Kommenden Montag soll der Regelbetrieb wieder starten wie vor der Pandemie: mit einem gemeinsamen Frühstück. Das bringt Struktur in den Tag.

„Wir sind auch dafür da, Leidenschaft und Ideale zu vermitteln“, sagt Gerd Lambertz. Neben dem schulischen Betrieb sammeln die jungen Leute Erfahrungen in vier angeschlossenen Bereichen: der Metallwerkstatt, Holzwerkstatt, dem Hauswirtschaftsbereich und der Textilwerkstatt. Der Hobbymusiker Lambertz („Desert Style“) hat auch einen Proberaum mit Instrumenten eingerichtet. Wer sich für Gitarre oder Schlagzeug begeistert, darf sich hier ausleben.

Seit 22 Jahren gibt es die städtische Einrichtung auf dem Quellberg. Im Flur hängen Bilder von den Jugendlichen, die hier „Teilnehmer“ heißen. Auch Ausflüge auf die Halde Hoheward oder zum Schiffshebewerk Henrichenburg wurden an den Wänden verewigt.

Der Spaß soll sich auf alle übertragen

Der Spaß an der Arbeit und am Miteinander soll sich auf alle übertragen, findet Gerd Lambertz. Auf die Kollegen ebenso wie auf die Jugendlichen. Dann stimme das Ergebnis. Stolz ist der Leiter auf die Toiletten des Hauses: „Da ist in all den Jahren nie auch nur ein Edding-Strich irgendwo gewesen.“

2012 schickte das Bundesfamilienministerium ein Kamerateam an die Amelandstraße. Die Arbeit der Recklinghäuser Jugendwerkstatt erregte bundesweites Interesse. Lambertz: „Das war unser Ritterschlag.“

Aus manchen „Teilnehmern“ sind bereits Anwälte und promovierte Biologen geworden. Ein Drittel der jungen Leute macht einen Schulabschluss nach, schätzt der Chef. Der Umgangston in der Jugendwerkstatt ist locker. Gerd Lambertz duzt die Jugendlichen – und die duzen ihn.

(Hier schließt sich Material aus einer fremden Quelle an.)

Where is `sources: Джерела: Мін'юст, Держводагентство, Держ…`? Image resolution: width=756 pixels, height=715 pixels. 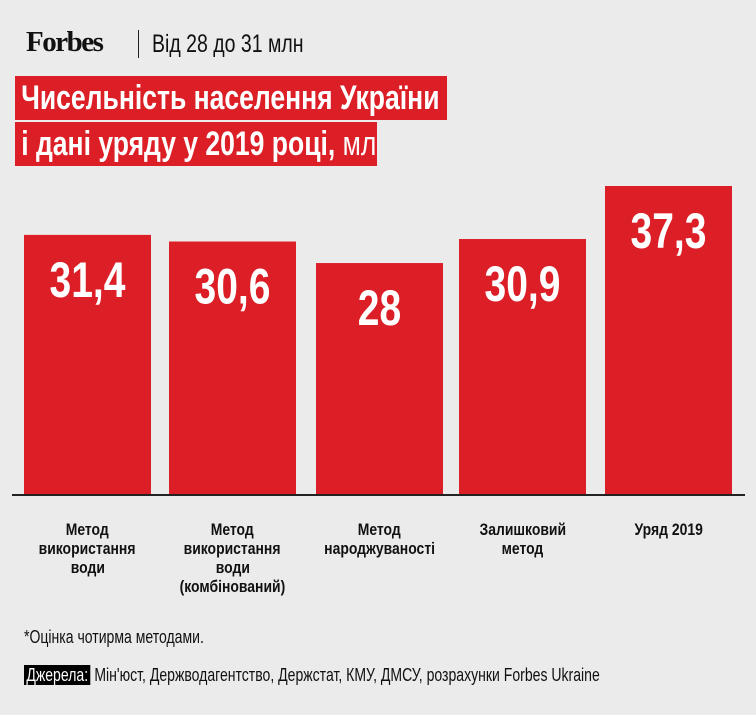
sources: Джерела: Мін'юст, Держводагентство, Держ… is located at coordinates (390, 676).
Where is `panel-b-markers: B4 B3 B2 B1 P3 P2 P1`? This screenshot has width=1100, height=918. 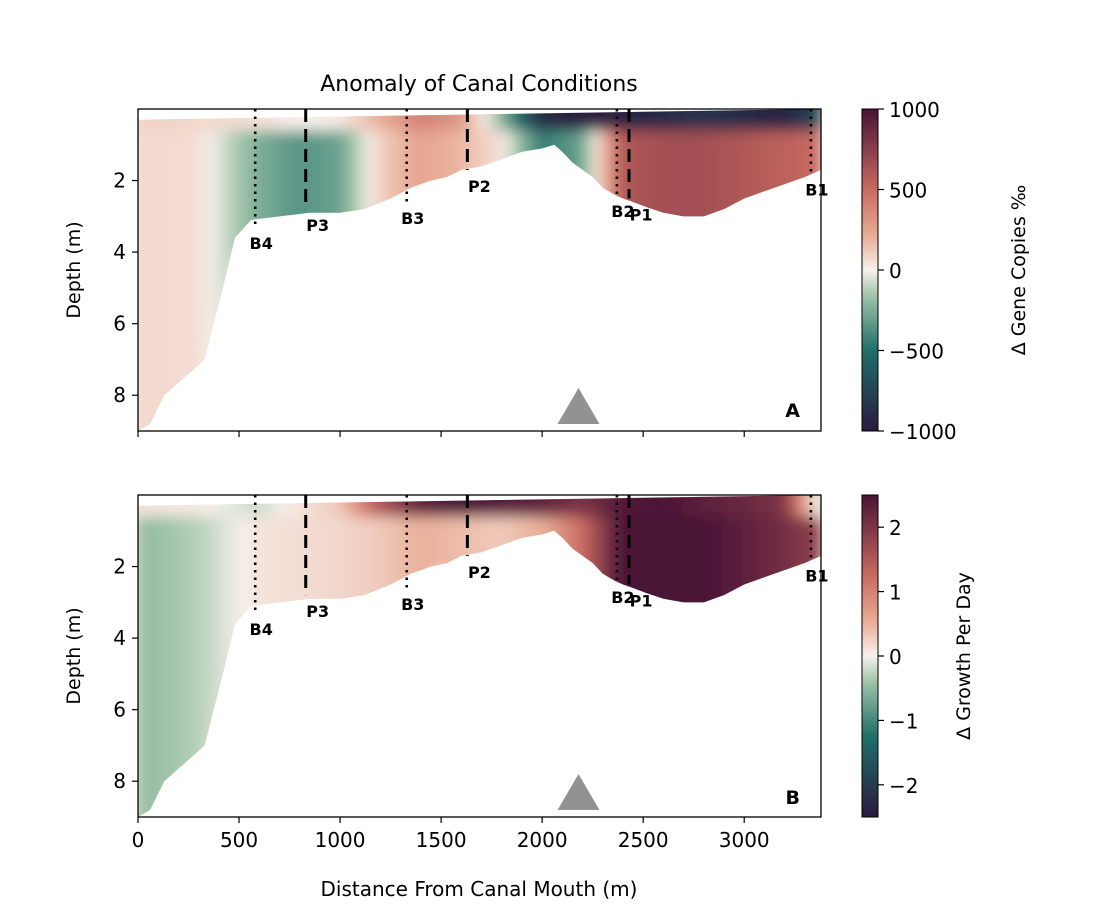 panel-b-markers: B4 B3 B2 B1 P3 P2 P1 is located at coordinates (540, 567).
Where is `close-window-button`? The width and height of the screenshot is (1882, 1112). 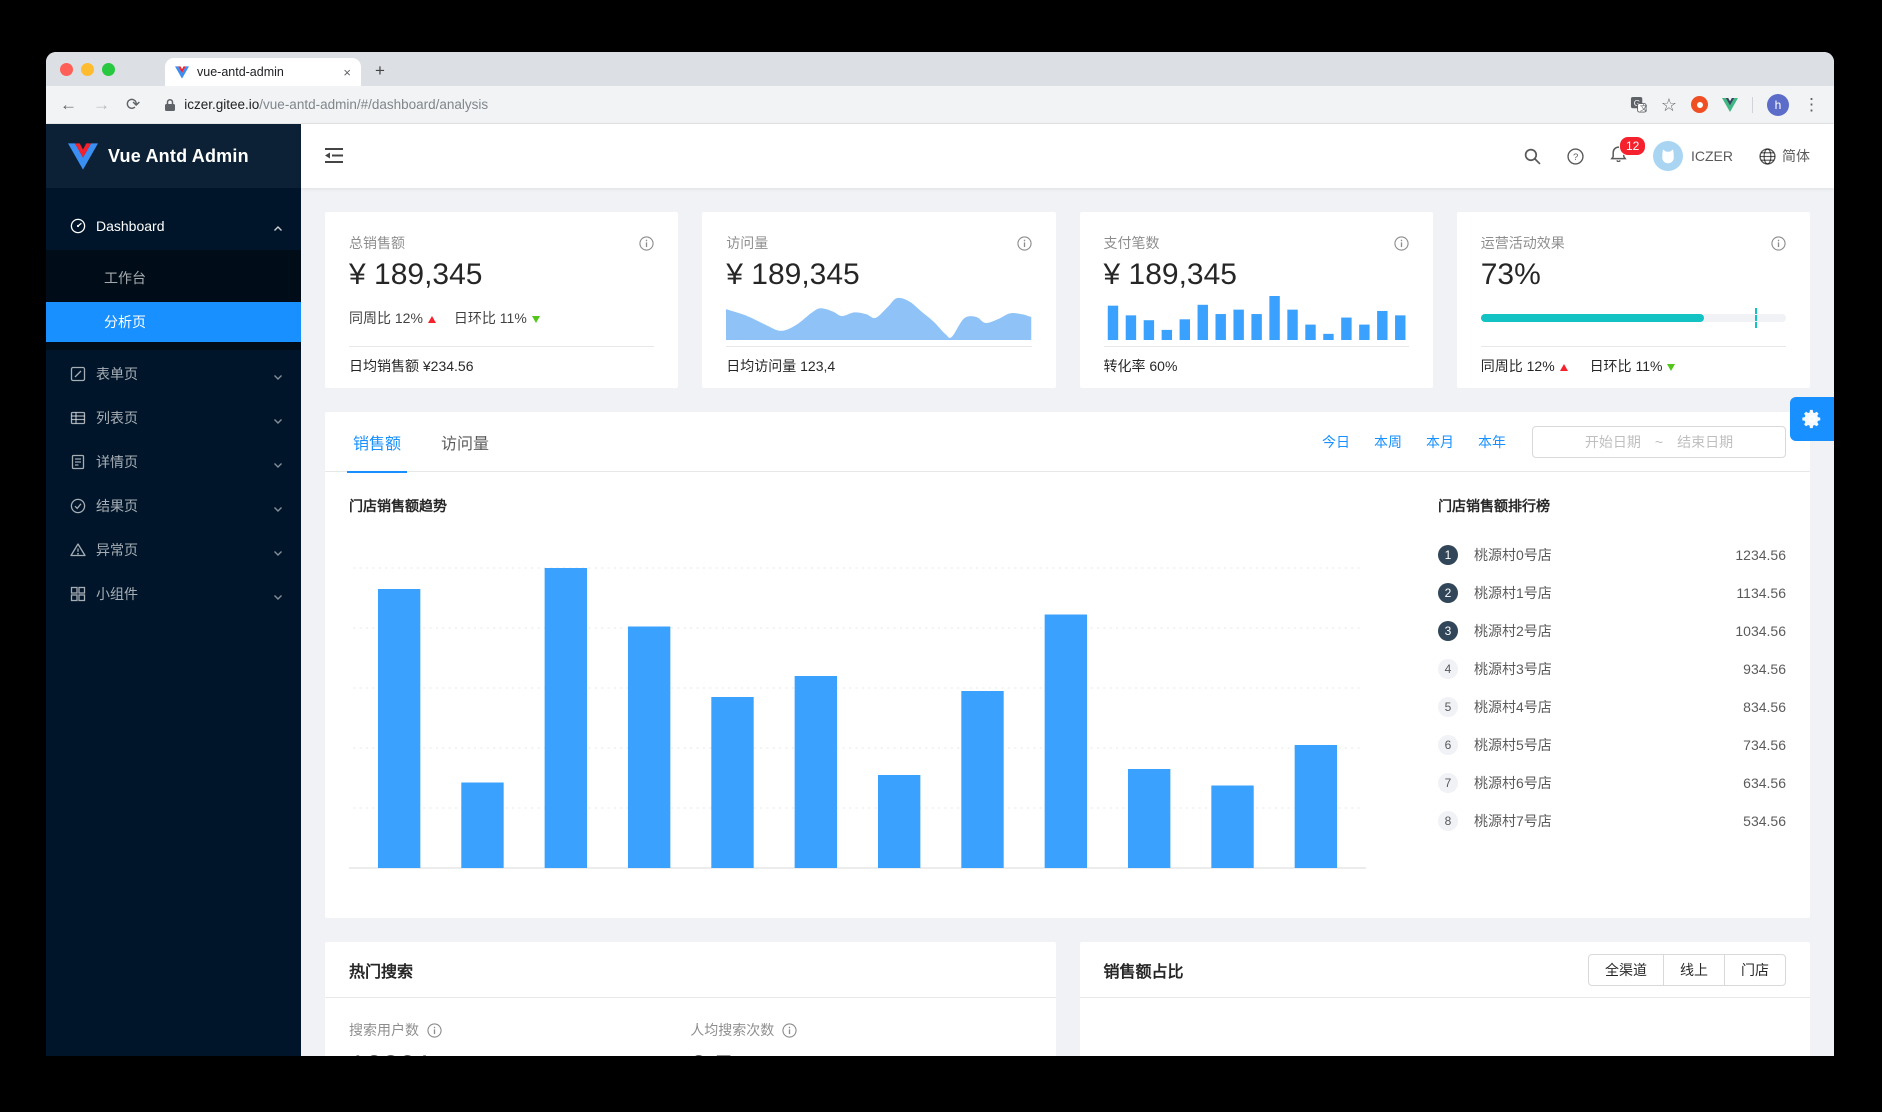 close-window-button is located at coordinates (66, 69).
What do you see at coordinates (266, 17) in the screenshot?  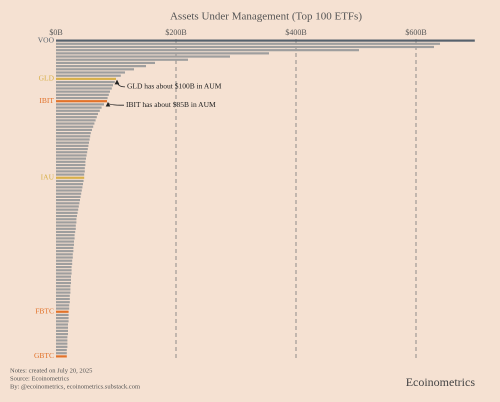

Im Lockdown haben die Lehrer und Werkstattleiter mit den beiden VW-Bussen der Einrichtung Lernpakete an die Schüler ausgeliefert, damit der Kontakt nicht völlig abbrach. Auch Jenny möchte den Kontakt zur Jugendwerkstatt nicht verlieren. Sie würde gerne ein weiteres Jahr anhängen. Eigentlich ist das nicht vorgesehen. Doch vielleicht findet Gerd Lambertz auch für dieses Problem eine Lösung.

Info: Die Jugendwerkstatt Quellberg nimmt als einzige städtische Einrichtung der Jugendberufsvorbereitung Jugendliche und junge Erwachsene zwischen 16 und 21 Jahren auf. Sie haben entweder keinen Schulabschluss oder ein so schlechtes Zeugnis, dass sie keine Chance auf einen Ausbildungsplatz haben. Sie müssen sich selbst bewerben. Derzeit zählt die Einrichtung 32 Teilnehmer. Laut Gerd Lambertz bewerben sich etwa doppelt so viele. Die Werkstättler entdecken Talente, lernen handwerkliche Fertigkeiten und können den Hauptschulabschluss nachholen.